@jverhell @janhjensen This is quite interesting! I have a few questions if you don't mind (and please pardon the American spelling conventions lol):

1. How did you deal with the possibility of the graph-isomorphism problem appearing during your memoization step? i.e. it seems that you're storing the result of the objective function(s) on a specific molecular graph, but is it possible for your genetic algorithm to accidentally generate a graph isomorphic but not identical to a previous input, and if so, is there a handy way to detect that with this graph based data format?
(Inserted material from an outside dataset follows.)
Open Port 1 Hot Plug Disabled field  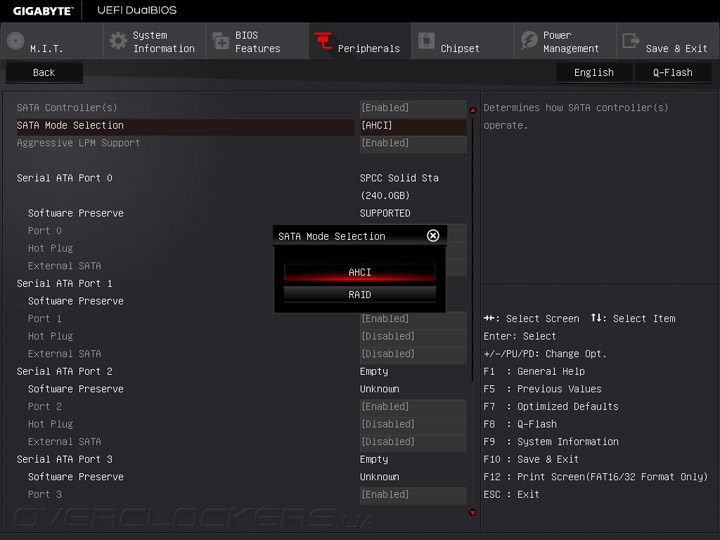[412, 336]
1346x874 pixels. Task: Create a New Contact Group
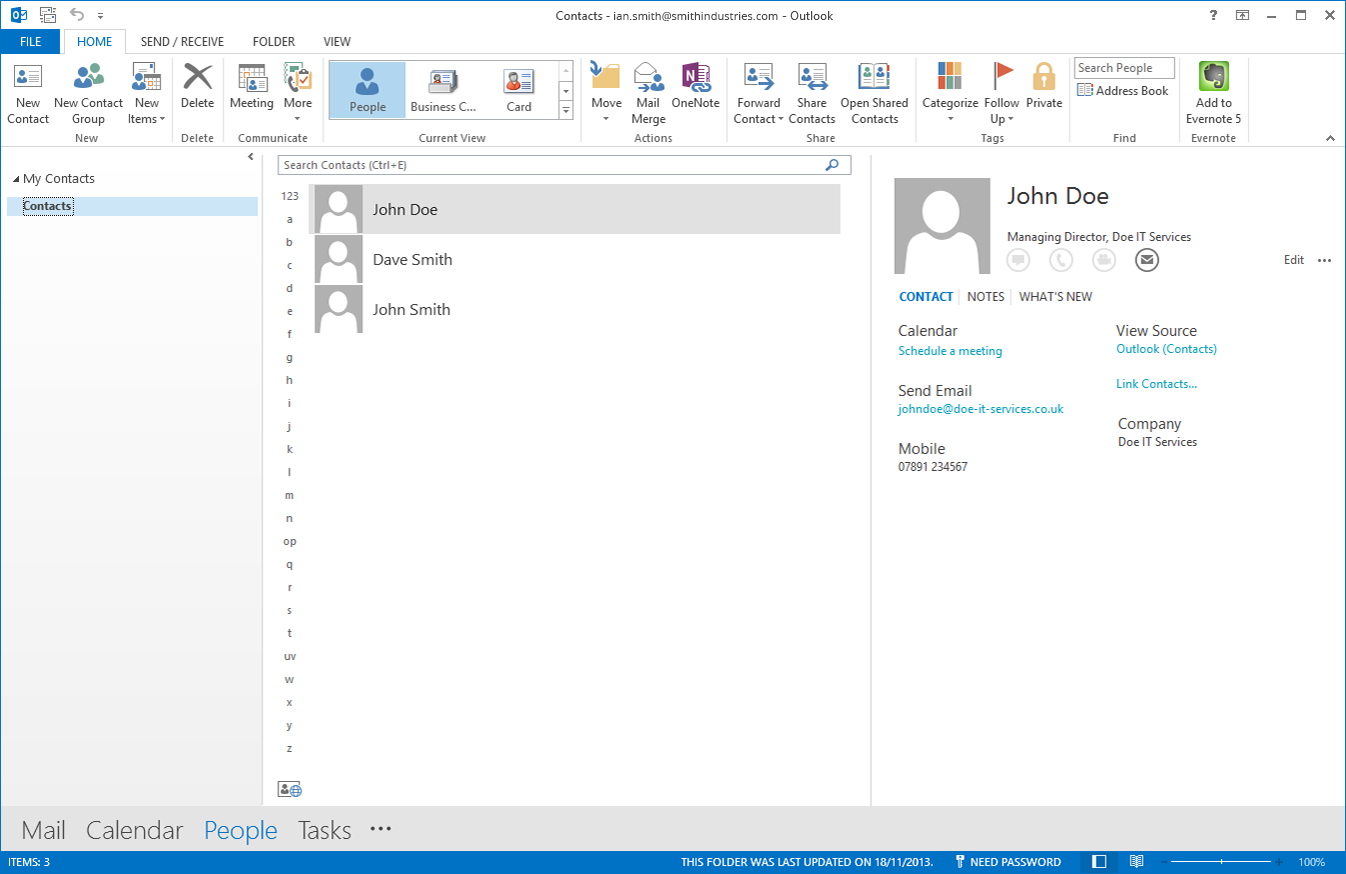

2. In your algorithm efficiency comparison, is the GB-GA algorithm also parallelized like your GB-EPI? Of course, I can see the number of evaluations and success ratio is still better than the alternative, but since you listed it as a metric, I would like to know it's an apples to apples comparison. The reference you cited (50) didn't seem to mention parallelization in the article.

3. I liked your conclusion section a lot, particularly the nod to active learning endeavors. Personally, I suspect much of small-molecule drug research is limited by non-native protein conformation data collected from crystallography data (in conjunction with the limitations of current solvent force-fields), rather than native conformations apparent in CryoEM data. Do you think such an active learning approach could help remediate this issue (if it is, in fact, an issue)?

My hunch for 3 is that it could help, but may not generalize across different classes of target proteins, but it's been years since I've looked at this, so who knows.